§ **Activity**:
From the first entry to the last, copy each one exactly.
_ _ _ _ _ _ _
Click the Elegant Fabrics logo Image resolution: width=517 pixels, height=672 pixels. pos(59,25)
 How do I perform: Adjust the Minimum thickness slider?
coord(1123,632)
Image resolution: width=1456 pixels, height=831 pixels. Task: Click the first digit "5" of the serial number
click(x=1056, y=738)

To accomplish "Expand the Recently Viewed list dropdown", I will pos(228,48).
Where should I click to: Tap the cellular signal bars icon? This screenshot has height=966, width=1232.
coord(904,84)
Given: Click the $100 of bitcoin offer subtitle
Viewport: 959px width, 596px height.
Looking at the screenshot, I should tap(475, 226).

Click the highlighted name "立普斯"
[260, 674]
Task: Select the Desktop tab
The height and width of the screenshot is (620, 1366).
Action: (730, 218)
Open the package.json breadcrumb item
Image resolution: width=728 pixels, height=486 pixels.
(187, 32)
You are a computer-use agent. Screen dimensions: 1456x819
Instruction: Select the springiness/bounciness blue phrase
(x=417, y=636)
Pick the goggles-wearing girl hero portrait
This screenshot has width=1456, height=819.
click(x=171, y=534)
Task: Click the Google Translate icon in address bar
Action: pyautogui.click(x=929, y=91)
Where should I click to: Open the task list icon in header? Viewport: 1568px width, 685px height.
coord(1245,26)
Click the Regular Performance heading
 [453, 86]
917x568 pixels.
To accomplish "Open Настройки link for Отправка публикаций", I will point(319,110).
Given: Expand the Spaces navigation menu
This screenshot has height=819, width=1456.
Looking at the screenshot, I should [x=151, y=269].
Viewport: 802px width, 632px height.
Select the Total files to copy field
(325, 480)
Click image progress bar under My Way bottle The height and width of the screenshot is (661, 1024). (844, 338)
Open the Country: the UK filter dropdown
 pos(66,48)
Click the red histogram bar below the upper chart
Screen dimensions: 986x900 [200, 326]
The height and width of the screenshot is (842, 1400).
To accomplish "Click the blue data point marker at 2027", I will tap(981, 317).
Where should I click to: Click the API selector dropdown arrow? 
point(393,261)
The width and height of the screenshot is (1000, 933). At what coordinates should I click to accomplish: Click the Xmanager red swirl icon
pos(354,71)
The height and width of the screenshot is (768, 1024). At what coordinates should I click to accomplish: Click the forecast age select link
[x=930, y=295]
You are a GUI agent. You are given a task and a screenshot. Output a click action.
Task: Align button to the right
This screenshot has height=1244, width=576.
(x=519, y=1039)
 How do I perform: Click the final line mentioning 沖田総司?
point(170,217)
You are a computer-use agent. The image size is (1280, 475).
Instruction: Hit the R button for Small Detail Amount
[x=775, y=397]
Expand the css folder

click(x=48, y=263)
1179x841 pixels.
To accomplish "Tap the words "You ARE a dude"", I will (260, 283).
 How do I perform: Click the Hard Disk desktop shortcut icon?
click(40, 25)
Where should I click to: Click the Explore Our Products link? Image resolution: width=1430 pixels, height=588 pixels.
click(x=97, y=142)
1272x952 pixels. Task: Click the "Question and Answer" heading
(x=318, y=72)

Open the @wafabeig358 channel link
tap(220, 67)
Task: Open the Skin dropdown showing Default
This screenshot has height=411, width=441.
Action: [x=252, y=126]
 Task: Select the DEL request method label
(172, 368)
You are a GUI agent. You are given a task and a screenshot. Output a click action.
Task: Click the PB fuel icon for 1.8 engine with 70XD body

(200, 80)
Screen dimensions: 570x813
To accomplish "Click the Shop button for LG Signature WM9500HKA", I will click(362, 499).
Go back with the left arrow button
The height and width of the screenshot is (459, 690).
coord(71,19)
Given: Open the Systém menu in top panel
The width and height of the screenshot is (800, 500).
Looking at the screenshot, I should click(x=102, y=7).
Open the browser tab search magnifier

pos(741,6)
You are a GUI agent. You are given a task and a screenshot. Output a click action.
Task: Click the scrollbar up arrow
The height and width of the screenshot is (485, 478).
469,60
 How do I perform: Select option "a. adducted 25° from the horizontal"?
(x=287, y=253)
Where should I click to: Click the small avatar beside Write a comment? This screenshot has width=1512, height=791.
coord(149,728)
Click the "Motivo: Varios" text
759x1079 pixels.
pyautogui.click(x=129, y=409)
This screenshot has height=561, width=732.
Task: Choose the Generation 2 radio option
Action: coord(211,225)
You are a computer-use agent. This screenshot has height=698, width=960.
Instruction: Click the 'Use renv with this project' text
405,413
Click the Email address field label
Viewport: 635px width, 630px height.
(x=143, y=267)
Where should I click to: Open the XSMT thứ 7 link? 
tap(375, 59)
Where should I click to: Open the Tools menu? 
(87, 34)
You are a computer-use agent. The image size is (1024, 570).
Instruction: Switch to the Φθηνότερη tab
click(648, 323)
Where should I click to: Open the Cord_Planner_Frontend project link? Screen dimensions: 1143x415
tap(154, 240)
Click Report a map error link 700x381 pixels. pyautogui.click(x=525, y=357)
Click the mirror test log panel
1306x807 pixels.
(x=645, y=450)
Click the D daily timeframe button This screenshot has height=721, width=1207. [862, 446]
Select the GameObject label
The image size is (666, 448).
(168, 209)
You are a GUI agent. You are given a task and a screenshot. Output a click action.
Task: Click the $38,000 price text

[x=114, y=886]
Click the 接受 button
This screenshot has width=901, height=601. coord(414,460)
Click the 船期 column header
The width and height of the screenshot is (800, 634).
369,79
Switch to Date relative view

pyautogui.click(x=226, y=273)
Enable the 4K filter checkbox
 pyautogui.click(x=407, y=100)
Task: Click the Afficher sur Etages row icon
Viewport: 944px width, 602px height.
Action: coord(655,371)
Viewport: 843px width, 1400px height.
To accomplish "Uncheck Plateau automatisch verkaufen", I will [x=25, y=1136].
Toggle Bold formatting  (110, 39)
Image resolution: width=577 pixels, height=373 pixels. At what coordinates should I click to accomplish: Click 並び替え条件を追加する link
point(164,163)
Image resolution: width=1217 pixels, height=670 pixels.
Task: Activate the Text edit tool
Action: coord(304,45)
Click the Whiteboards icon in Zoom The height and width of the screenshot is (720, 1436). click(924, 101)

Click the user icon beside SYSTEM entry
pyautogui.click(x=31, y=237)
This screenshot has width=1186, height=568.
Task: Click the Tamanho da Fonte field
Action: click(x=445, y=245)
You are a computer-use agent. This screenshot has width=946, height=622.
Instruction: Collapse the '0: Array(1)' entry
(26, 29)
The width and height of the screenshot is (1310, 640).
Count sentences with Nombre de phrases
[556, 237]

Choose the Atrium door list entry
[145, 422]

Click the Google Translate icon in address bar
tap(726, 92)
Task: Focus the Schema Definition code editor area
_ _ _ _ _ _ _
§ **Task result**:
Click the Elegant Fabrics logo Image resolution: width=517 pixels, height=672 pixels. pos(59,25)
 How do I perform: Adjust the Minimum thickness slider?
coord(1123,632)
Image resolution: width=1456 pixels, height=831 pixels. Task: Click the first digit "5" of the serial number
click(x=1056, y=738)

To accomplish "Expand the Recently Viewed list dropdown", I will pos(228,48).
Where should I click to: Tap the cellular signal bars icon? This screenshot has height=966, width=1232.
coord(904,84)
Given: Click the $100 of bitcoin offer subtitle
Viewport: 959px width, 596px height.
Looking at the screenshot, I should tap(475, 226).

Click the highlighted name "立普斯"
[260, 674]
Task: Select the Desktop tab
The height and width of the screenshot is (620, 1366).
Action: (730, 218)
Open the package.json breadcrumb item
Image resolution: width=728 pixels, height=486 pixels.
(187, 32)
You are a computer-use agent. Screen dimensions: 1456x819
Instruction: Select the springiness/bounciness blue phrase
(x=417, y=636)
Pick the goggles-wearing girl hero portrait
This screenshot has width=1456, height=819.
click(x=171, y=534)
Task: Click the Google Translate icon in address bar
Action: pyautogui.click(x=929, y=91)
Where should I click to: Open the task list icon in header? Viewport: 1568px width, 685px height.
coord(1245,26)
Click the Regular Performance heading
 [453, 86]
917x568 pixels.
To accomplish "Open Настройки link for Отправка публикаций", I will point(319,110).
Given: Expand the Spaces navigation menu
This screenshot has height=819, width=1456.
Looking at the screenshot, I should [x=151, y=269].
Viewport: 802px width, 632px height.
Select the Total files to copy field
(325, 480)
Click image progress bar under My Way bottle The height and width of the screenshot is (661, 1024). (844, 338)
Open the Country: the UK filter dropdown
 pos(66,48)
Click the red histogram bar below the upper chart
Screen dimensions: 986x900 [200, 326]
The height and width of the screenshot is (842, 1400).
To accomplish "Click the blue data point marker at 2027", I will tap(981, 317).
Where should I click to: Click the API selector dropdown arrow? 
point(393,261)
The width and height of the screenshot is (1000, 933). At what coordinates should I click to accomplish: Click the Xmanager red swirl icon
pos(354,71)
The height and width of the screenshot is (768, 1024). At what coordinates should I click to accomplish: Click the forecast age select link
[x=930, y=295]
You are a GUI agent. You are given a task and a screenshot. Output a click action.
Task: Align button to the right
This screenshot has height=1244, width=576.
(x=519, y=1039)
 How do I perform: Click the final line mentioning 沖田総司?
point(170,217)
You are a computer-use agent. The image size is (1280, 475).
Instruction: Hit the R button for Small Detail Amount
[x=775, y=397]
Expand the css folder

click(x=48, y=263)
1179x841 pixels.
To accomplish "Tap the words "You ARE a dude"", I will (260, 283).
 How do I perform: Click the Hard Disk desktop shortcut icon?
click(40, 25)
Where should I click to: Click the Explore Our Products link? Image resolution: width=1430 pixels, height=588 pixels.
click(x=97, y=142)
1272x952 pixels. Task: Click the "Question and Answer" heading
(x=318, y=72)

Open the @wafabeig358 channel link
tap(220, 67)
Task: Open the Skin dropdown showing Default
This screenshot has height=411, width=441.
Action: [x=252, y=126]
 Task: Select the DEL request method label
(172, 368)
You are a GUI agent. You are given a task and a screenshot. Output a click action.
Task: Click the PB fuel icon for 1.8 engine with 70XD body

(200, 80)
Screen dimensions: 570x813
To accomplish "Click the Shop button for LG Signature WM9500HKA", I will click(362, 499).
Go back with the left arrow button
The height and width of the screenshot is (459, 690).
coord(71,19)
Given: Open the Systém menu in top panel
The width and height of the screenshot is (800, 500).
Looking at the screenshot, I should click(x=102, y=7).
Open the browser tab search magnifier

pos(741,6)
You are a GUI agent. You are given a task and a screenshot. Output a click action.
Task: Click the scrollbar up arrow
The height and width of the screenshot is (485, 478).
469,60
 How do I perform: Select option "a. adducted 25° from the horizontal"?
(x=287, y=253)
Where should I click to: Click the small avatar beside Write a comment? This screenshot has width=1512, height=791.
coord(149,728)
Click the "Motivo: Varios" text
759x1079 pixels.
pyautogui.click(x=129, y=409)
This screenshot has height=561, width=732.
Task: Choose the Generation 2 radio option
Action: coord(211,225)
You are a computer-use agent. This screenshot has height=698, width=960.
Instruction: Click the 'Use renv with this project' text
405,413
Click the Email address field label
Viewport: 635px width, 630px height.
(x=143, y=267)
Where should I click to: Open the XSMT thứ 7 link? 
tap(375, 59)
Where should I click to: Open the Tools menu? 
(87, 34)
You are a computer-use agent. The image size is (1024, 570).
Instruction: Switch to the Φθηνότερη tab
click(648, 323)
Where should I click to: Open the Cord_Planner_Frontend project link? Screen dimensions: 1143x415
tap(154, 240)
Click Report a map error link 700x381 pixels. pyautogui.click(x=525, y=357)
Click the mirror test log panel
1306x807 pixels.
(x=645, y=450)
Click the D daily timeframe button This screenshot has height=721, width=1207. [862, 446]
Select the GameObject label
The image size is (666, 448).
(168, 209)
You are a GUI agent. You are given a task and a screenshot. Output a click action.
Task: Click the $38,000 price text

[x=114, y=886]
Click the 接受 button
This screenshot has width=901, height=601. coord(414,460)
Click the 船期 column header
The width and height of the screenshot is (800, 634).
369,79
Switch to Date relative view

pyautogui.click(x=226, y=273)
Enable the 4K filter checkbox
 pyautogui.click(x=407, y=100)
Task: Click the Afficher sur Etages row icon
Viewport: 944px width, 602px height.
Action: coord(655,371)
Viewport: 843px width, 1400px height.
To accomplish "Uncheck Plateau automatisch verkaufen", I will [x=25, y=1136].
Toggle Bold formatting  (110, 39)
Image resolution: width=577 pixels, height=373 pixels. At what coordinates should I click to accomplish: Click 並び替え条件を追加する link
point(164,163)
Image resolution: width=1217 pixels, height=670 pixels.
Task: Activate the Text edit tool
Action: coord(304,45)
Click the Whiteboards icon in Zoom The height and width of the screenshot is (720, 1436). click(924, 101)

Click the user icon beside SYSTEM entry
pyautogui.click(x=31, y=237)
This screenshot has width=1186, height=568.
Task: Click the Tamanho da Fonte field
Action: click(x=445, y=245)
You are a computer-use agent. This screenshot has width=946, height=622.
Instruction: Collapse the '0: Array(1)' entry
(26, 29)
The width and height of the screenshot is (1310, 640).
Count sentences with Nombre de phrases
[556, 237]

Choose the Atrium door list entry
[145, 422]

Click the Google Translate icon in address bar
tap(726, 92)
Task: Focus the Schema Definition code editor area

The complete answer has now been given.